On oublie souvent de souligner que les sociétés de courrier express sont aussi la cause de pertes d’emploi, notamment en permettant aux entreprises de travailler en flux tendus à partir du stock du pays d’origine, et en supprimant ainsi toute l’activité de stockage et la main d’oeuvre locale qui y était affectée. La livraison rapide de textiles de mode, souvent confectionnés en Asie, n’est-elle pas à la base du déclin de l’industrie textile en Flandre ?

Sur le plan humain
Parmi les quelques 300.000 personnes perturbées par les activités de l’aéroport il y a nombre de travailleurs d’autres entreprises Ils risquent aussi le chômage, si leurs performances baissent et leur capital santé diminue.
En envoyant des vols de nuit au-dessus de Bruxelles par la route Onkelinx élargie, on multiplie inutilement le nombre de personnes exposées aux risques et nuisances des avions.

En proposant la « répartition équitable » des vols de nuit le nouveau gouvernement devait évidemment bénéficier de l’approbation générale. Qui est opposé à l’équité ?

En réalité le survol de chaque citoyen par un nombre équivalent de vols de nuit, n’est pas une réalité et n’est pas réalisable pour des raisons techniques et météo. Ce n’est qu’une manière simpliste de rejeter sur d’autres les insupportables nuisances subies par le Noordrand.

Survoler tout Bruxelles la nuit pour épargner les énormes champs d’Erps Kwerps, avec quelques maisons facilement « expropriables » n’a pas de sens. Ces expropriations en vue de réaliser une zone inhabitée serait aussi rentable pour la gestion des vols de jours, après l’interdiction des vols de nuit.

Conclure
Les riverains de Zaventem sont unanimes pour demander la suppression progressive des vols de nuit et une limite au nombre total des vols admissibles à l’aéroport urbain de Zaventem.

Les habitants de Diegem et d’autres zones du Noordrand ont beaucoup souffert des vols de nuit, sans aucune mesure d’expropriation ou d’isolation, mais plutôt que de demander d’y mette fin, leurs représentants sont seuls à vouloir les disperser partout, même au-dessus d’une grande ville.

Pourquoi ? Parce qu’ils sont nombreux à travailler à l’aéroport (67% de l’emploi, contre 27% à l’Oostrand… et 3% à Bruxelles). Si leurs représentants ne veulent pas la fin des vols de nuit, ils sont bien les seuls. Dans ce cas qu’ils les prennent au-dessus de chez eux. Et qu’ils les prennent tous.

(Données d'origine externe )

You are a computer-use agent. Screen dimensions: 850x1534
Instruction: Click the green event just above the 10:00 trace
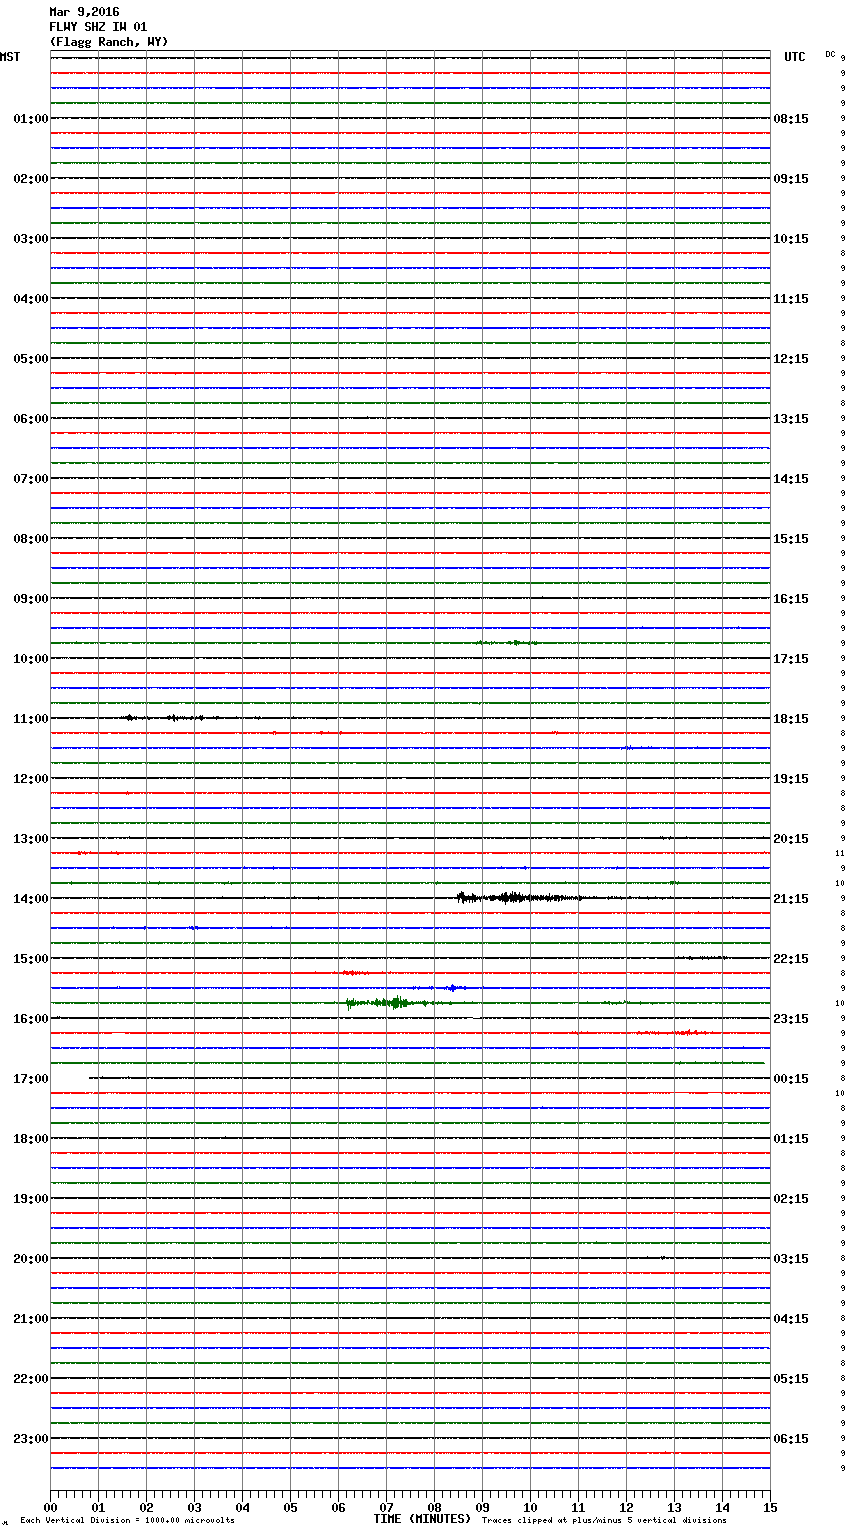pyautogui.click(x=510, y=642)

Mais il faut s’en remettre à la sagesse proverbiale des sénateurs pour prendre le recul nécessaire et
mettre fin aux solutions à la petite semaine, qui prévalent depuis la création de cet aéroport. Il faut commander l’étude coûts/bénéfices indépendante et définir sereinement la place que la Belgique veut, et peut, occuper dans le ciel européen de 2010, à l’abri de tous les lobbies et dans le respect des accords signés à Kyoto en faveur de la protection d’un système climatique en danger, auquel le
transport aérien n’est pas étranger.